[Data shown]
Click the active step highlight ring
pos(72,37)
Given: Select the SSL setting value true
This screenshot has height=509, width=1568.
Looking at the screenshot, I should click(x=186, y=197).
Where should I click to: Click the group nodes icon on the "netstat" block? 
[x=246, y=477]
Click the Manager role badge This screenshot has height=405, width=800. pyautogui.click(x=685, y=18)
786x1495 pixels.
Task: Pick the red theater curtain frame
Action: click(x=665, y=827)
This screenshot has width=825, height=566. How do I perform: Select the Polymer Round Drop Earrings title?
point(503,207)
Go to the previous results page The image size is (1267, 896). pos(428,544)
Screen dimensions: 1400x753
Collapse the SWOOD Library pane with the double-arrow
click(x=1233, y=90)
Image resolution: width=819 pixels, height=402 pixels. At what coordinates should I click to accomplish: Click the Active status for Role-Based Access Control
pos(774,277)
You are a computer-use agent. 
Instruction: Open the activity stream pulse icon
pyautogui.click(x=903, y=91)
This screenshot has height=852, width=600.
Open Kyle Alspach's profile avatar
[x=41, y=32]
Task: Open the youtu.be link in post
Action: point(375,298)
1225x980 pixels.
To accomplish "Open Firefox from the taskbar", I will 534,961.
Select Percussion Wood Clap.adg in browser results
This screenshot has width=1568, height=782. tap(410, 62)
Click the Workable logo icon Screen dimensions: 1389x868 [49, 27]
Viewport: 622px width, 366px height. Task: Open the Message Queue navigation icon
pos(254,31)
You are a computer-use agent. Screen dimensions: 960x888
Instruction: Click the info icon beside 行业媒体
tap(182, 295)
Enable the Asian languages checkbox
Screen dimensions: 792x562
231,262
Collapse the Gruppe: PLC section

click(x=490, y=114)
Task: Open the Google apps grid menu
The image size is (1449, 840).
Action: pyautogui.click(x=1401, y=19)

[Exercise goal]
Rewrite all of the material above, swapping every "Instruction" for "Command" and changing nothing else.

[Final result]
Click the active step highlight ring
pos(72,37)
Given: Select the SSL setting value true
This screenshot has height=509, width=1568.
Looking at the screenshot, I should click(x=186, y=197).
Where should I click to: Click the group nodes icon on the "netstat" block? 
[x=246, y=477]
Click the Manager role badge This screenshot has height=405, width=800. pyautogui.click(x=685, y=18)
786x1495 pixels.
Task: Pick the red theater curtain frame
Action: click(x=665, y=827)
This screenshot has width=825, height=566. How do I perform: Select the Polymer Round Drop Earrings title?
point(503,207)
Go to the previous results page The image size is (1267, 896). pos(428,544)
Screen dimensions: 1400x753
Collapse the SWOOD Library pane with the double-arrow
click(x=1233, y=90)
Image resolution: width=819 pixels, height=402 pixels. At what coordinates should I click to accomplish: Click the Active status for Role-Based Access Control
pos(774,277)
You are a computer-use agent. 
Command: Open the activity stream pulse icon
pyautogui.click(x=903, y=91)
This screenshot has height=852, width=600.
Open Kyle Alspach's profile avatar
[x=41, y=32]
Task: Open the youtu.be link in post
Action: point(375,298)
1225x980 pixels.
To accomplish "Open Firefox from the taskbar", I will 534,961.
Select Percussion Wood Clap.adg in browser results
This screenshot has width=1568, height=782. tap(410, 62)
Click the Workable logo icon Screen dimensions: 1389x868 [49, 27]
Viewport: 622px width, 366px height. Task: Open the Message Queue navigation icon
pos(254,31)
You are a computer-use agent. Screen dimensions: 960x888
Command: Click the info icon beside 行业媒体
tap(182, 295)
Enable the Asian languages checkbox
Screen dimensions: 792x562
231,262
Collapse the Gruppe: PLC section

click(x=490, y=114)
Task: Open the Google apps grid menu
The image size is (1449, 840).
Action: pyautogui.click(x=1401, y=19)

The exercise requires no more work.